そこまでめくれますか?  というぐらいタンクトップがめくれていたのが奇跡だ、腹が出ているおじさんとは何故こうも均一的な腹をしているのだろう?  もじゃああ、と横に生え揃った毛。そして、眼鏡を買い換えたが故に劇的に改善された視力はそれを見抜いた。臍に散らばる黴のごとき素朴なゴマを。
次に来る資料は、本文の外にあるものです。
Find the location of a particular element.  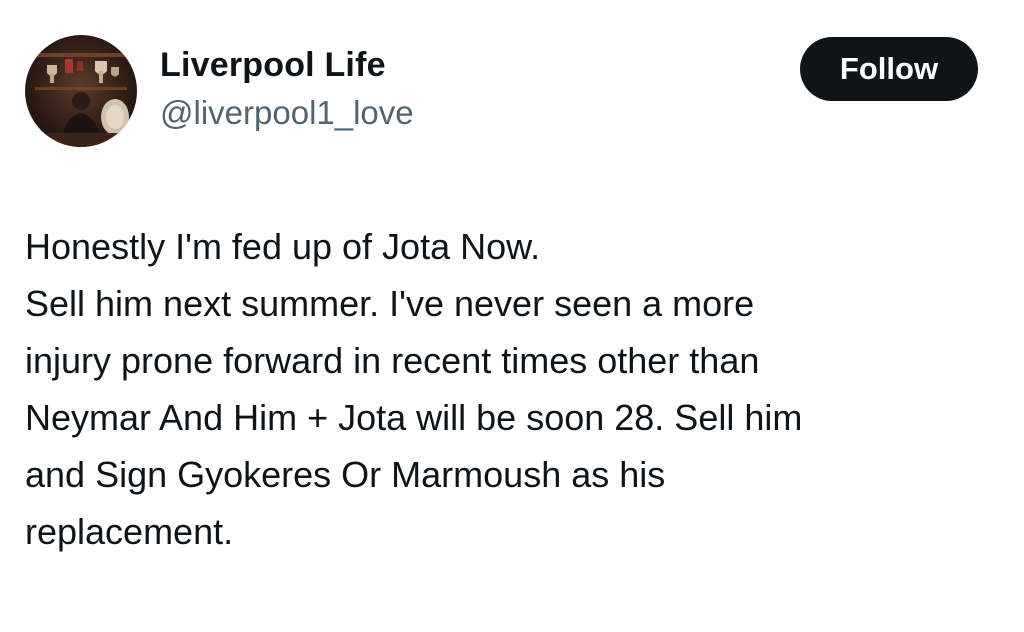

tweet-text-line: and Sign Gyokeres Or Marmoush as his is located at coordinates (346, 474).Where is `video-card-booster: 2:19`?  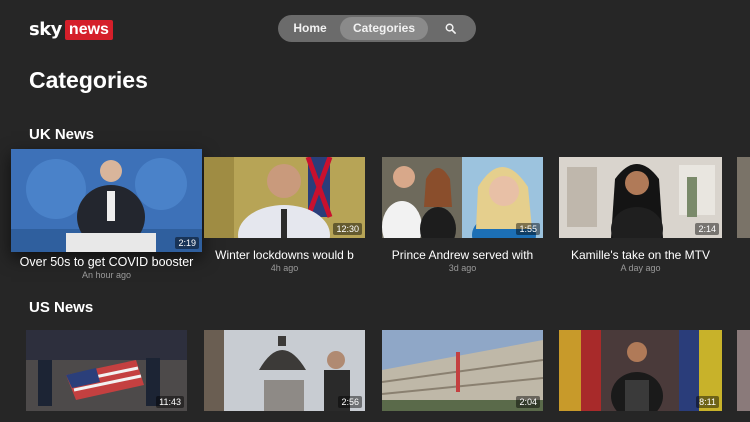
video-card-booster: 2:19 is located at coordinates (106, 200).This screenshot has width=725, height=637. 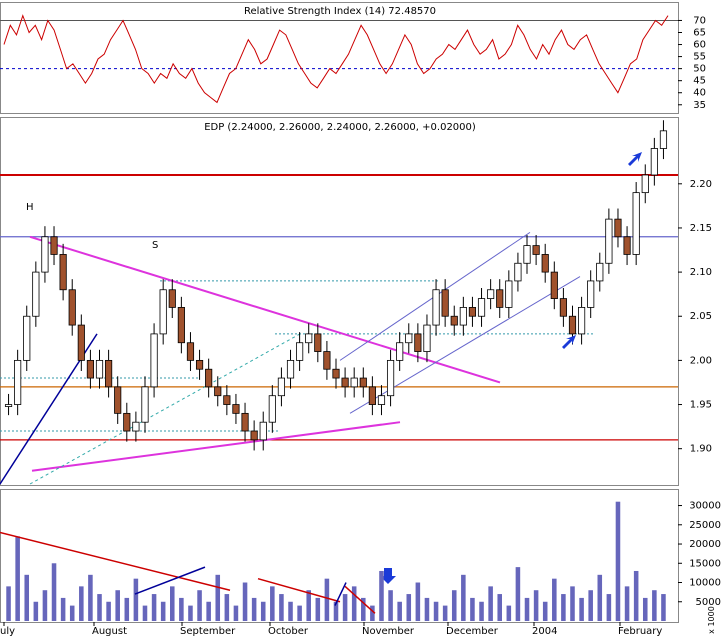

すーん。もう一度、すーん。わたしは大きく息を吸った。ぶれた。感情がぶれぶれになった。今日の会議に使う資料の作成とか、心の底からどうでもよくなった。何が罫線。何がセル。だってエクセルよりパワーポイントより断然面白いものがここにあるんですけど!  と思ったからだ。おじさんの臍のゴマの味、スルメ感凄いんですけど! 噛めば噛むほど的なやつなんですけど! 心臓の動悸が荒くなる、普段の、全くやりがいのない作業への過剰な反動で無駄な妄想力が芽生えていたわたしは、すぐさま以下のことを想起した。きっとこれから色んなビルを回り掃除機をかけ家賃4万のボロアパートへの帰り道にアサヒのロング缶を買いどうでもいいバラエティを観ながら少し笑うそして寝る。なんと動物的で健気な生活。もしくはスーパーの惣菜部で働くヒスな妻を持ち、シコるしか能のない微妙に眉毛の繋がった中学生の息子に軽蔑の目で観られるオカベさん。……要するにオカベさんの臍の汚さはオカベさんの庶民的な人生への変換装置であった。それは一徹やしみけんといった恵まれた男優が持ち合わせることのないもの全てだ。そしてそのオカベさんのもつ概念でイッてこそ本物の性欲の権化になれる……

 

 夜七時。わたしは玄関でベージュのパンプスを脱ぎながら、まあでもオカベさんでオナニーしてたらオンナとして終わるよな。ほ。と、笑いながら一徹のあのディズニーランドのような笑顔を脳裏に浮かべた。